Wednesday, June 26, 2013

Mike Kelley au Centre Pompidou



A Band playing in the Serbian Cultural Centre 
As I sat listening to the mélange of rock and roll being played out in the streets last Friday night for the annual Fête de la Musique, I wondered if my cultural experience for the evening could have been more different. Fête de la Musique is a fun, happy, popular event when amateur bands, performers, choirs and musicians of all kinds set up in whatever space they can find on Paris streets and start playing. In the Marais, the music tends to be rock and roll; so it is loud, not always refined, but in true Paris style, people of all ages come out to join in the fun.

In my favorite space of the Centre Pompidou, the South Galleries that give onto the plaza on one side and the Niki de Saint Phalle sculptured pool on another, I had spent the evening at the Mike Kelley “retrospective” put together to mark his untimely death.
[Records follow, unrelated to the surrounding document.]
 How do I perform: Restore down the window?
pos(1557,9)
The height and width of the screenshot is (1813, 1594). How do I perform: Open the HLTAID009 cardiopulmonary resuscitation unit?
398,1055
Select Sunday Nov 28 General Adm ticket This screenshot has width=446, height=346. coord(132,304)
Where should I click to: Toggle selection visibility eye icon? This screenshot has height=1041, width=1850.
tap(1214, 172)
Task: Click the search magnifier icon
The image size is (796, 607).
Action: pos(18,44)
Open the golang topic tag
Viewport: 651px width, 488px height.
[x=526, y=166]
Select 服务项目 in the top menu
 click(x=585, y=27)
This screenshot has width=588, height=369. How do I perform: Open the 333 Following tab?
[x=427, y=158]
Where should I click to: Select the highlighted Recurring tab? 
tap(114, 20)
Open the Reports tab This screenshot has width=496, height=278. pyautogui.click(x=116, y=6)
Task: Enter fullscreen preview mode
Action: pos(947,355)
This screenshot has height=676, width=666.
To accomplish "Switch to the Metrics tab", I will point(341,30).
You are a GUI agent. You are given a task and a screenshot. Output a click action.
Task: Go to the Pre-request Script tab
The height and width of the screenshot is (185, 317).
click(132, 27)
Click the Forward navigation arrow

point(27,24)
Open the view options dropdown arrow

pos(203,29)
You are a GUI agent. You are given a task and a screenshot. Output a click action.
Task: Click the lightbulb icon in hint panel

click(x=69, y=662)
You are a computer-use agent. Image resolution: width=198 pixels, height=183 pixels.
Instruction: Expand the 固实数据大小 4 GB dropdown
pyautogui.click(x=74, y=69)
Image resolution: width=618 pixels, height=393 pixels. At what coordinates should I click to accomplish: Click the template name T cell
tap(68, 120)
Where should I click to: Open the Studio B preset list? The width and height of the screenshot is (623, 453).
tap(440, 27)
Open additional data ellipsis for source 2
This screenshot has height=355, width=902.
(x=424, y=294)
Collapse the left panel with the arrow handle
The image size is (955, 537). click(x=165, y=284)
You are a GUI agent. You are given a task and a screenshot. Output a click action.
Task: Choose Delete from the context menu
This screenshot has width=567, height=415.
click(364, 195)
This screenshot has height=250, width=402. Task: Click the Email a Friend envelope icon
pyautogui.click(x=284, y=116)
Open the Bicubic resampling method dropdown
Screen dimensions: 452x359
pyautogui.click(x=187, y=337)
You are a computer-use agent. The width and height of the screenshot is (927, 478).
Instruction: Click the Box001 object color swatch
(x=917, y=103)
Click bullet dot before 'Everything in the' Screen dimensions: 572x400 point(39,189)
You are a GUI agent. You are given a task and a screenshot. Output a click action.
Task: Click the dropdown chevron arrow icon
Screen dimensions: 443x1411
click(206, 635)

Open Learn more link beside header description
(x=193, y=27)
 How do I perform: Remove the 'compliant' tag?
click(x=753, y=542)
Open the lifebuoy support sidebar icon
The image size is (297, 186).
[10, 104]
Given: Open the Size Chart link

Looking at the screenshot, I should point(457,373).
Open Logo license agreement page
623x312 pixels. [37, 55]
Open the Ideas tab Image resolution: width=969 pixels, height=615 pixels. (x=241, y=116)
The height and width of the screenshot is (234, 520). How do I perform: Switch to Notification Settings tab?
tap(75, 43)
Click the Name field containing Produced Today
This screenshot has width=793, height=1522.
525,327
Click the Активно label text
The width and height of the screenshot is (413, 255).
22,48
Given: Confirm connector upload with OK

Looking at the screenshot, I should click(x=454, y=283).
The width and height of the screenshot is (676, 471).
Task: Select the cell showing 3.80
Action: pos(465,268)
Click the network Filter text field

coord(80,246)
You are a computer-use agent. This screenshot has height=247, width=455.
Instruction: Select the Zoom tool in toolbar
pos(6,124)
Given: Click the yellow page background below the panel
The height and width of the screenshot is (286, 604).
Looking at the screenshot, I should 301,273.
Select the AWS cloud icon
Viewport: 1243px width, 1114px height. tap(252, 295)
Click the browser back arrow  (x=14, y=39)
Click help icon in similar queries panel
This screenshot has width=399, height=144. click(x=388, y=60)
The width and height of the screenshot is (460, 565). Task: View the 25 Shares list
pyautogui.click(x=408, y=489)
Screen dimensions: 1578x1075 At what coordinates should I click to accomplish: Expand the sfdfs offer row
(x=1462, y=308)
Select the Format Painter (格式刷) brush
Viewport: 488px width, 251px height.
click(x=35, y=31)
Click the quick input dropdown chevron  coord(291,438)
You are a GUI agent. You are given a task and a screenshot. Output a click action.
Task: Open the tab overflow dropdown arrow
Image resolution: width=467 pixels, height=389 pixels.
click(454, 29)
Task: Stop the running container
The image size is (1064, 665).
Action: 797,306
The more I think about Kelley’s work, the clearer and more disturbing it becomes. To the point where, after a few hours, on reflection, I want to say that a lot of the pieces on display at the Pompidou Center are frightening. Whereas, when I was in the exhibition I was more perplexed than emotionally affected by the work. It’s the lingering effect of seemingly benign, or hastily put together conceptual installations, that make this work so powerful. Kelley’s art is an onslaught — of sounds, images of all media, objects, lights — all of which somehow come together into some of the most searing political statements made by contemporary art.
Mike Kelley, Exhibition View @ Centre Pompidou
Perhaps the most disturbing works are those that figure children’s very worn, soft fluffy toys, arranged into perverse, sexually suggestive positions. They are often dismembered, placed on the wall as though they are paintings, on the floor like sculptures, photographed as portraits. A number of the series feature these stuffed toys and other references to childhood  Half a Man, 1987; Ah … Youth, 1991). These are usually discussed by critics as embracing a nostalgia, with a sentimentality of reminiscence. To me, these works are more sinister, and more disturbing than the idea of a lost innocence might suggest. The mere display of these assumedly once loved toys is unsettling, if only in its turning of the private lost world of childhood inside out to become a public performance. Many of the stuffed animals and toys are physically distorted, often suggesting sexual activities. Whether this is ironic, or critical or simply good old fashioned fun, whether the sexual connotations are sublimated or unconscious, the display of very worn children’s toys, having been dismembered, sometimes sewn together with the next one is, for me, incorporating a violation of all that is meaningful in childhood. Similarly, there are gestures towards corruption, pain and a lot of misunderstanding.
 
Mike Kelley and Tony Oursler, The Poetics Project, 1977-1997
One of the most striking and brilliant of the series in this retrospective is that of The Poetics Project which Kelley did together with Tony Oursler, exhibited at Kassel in 1997 for the Documenta X. Oursler’s contributes his familiar video projections in shocking colours over talking heads, and other footage on screens, objects, mirrors, paper cut outs. Together, the artists have designed musical soundtracks that overlay the images. The music is apparently the creation of Kelley and Oursler’s rock band from the late 1970s and 1980s, “The Poetics.” Once again, the experience is one of bombardment with music and image, the perspective and effect changing as the visitor walks around the series.
Mike Kelley, Kandors
I think my favorite pieces were the Kandors series; oversized belljar chambers on LED screens, sculptures, videos that are apparently inspired by Superman’s home kryptonite city. The city itself is miniatiarized, just as Superman believed it to be, and placed inside the bottles, like a precious, carefully crafted object. However, it is not Superman’s lost city that is the delicately crafted art work here, but the huge bell jars that are surely extraordinary glass objects that were so difficult to fabricate because of their scale. The installation is colourful and tongue in cheek, moving from the deeply moving to the light hearted LED screens on which the jars breathe as if the otherworldly realm of Kandor is still alive, laying low as it waits for the future to arrive and set it free.

Mike Kelley, Memory Ware Flat
Kelley’s work is rarely aesthetic, and often I found myself looking dazed at the collages, assemblages, sculptures, videos and so on, trying to work out what was happening in each piece. This said, the two pieces that faced the glass façade that overlooks the fountain were extremely beautiful. Memory Ware Flat, # 18 in which beads, jewellery, watches, buttons are immersed in resin, reuse treasures filled with meaning and memories are framed to create what Kelley called “paintings.” Of course, because it is Kelley, there is also a strong derision of practices of collecting, keeping, and the accompanying nostalgia. In an otherwise very cerebral exhibition, the two Memory Ware Flat pieces were anomalies.